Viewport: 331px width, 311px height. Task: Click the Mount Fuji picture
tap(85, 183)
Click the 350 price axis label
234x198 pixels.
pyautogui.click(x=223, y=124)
^^^^^^^^^^^^^^^^
■ **GOAL OF THE EXERCISE**
Go through the data above and copy all of it exactly.

■ **WRITTEN SOLUTION**
Viewport: 331px width, 311px height. Task: Click the Mount Fuji picture
tap(85, 183)
Click the 350 price axis label
234x198 pixels.
pyautogui.click(x=223, y=124)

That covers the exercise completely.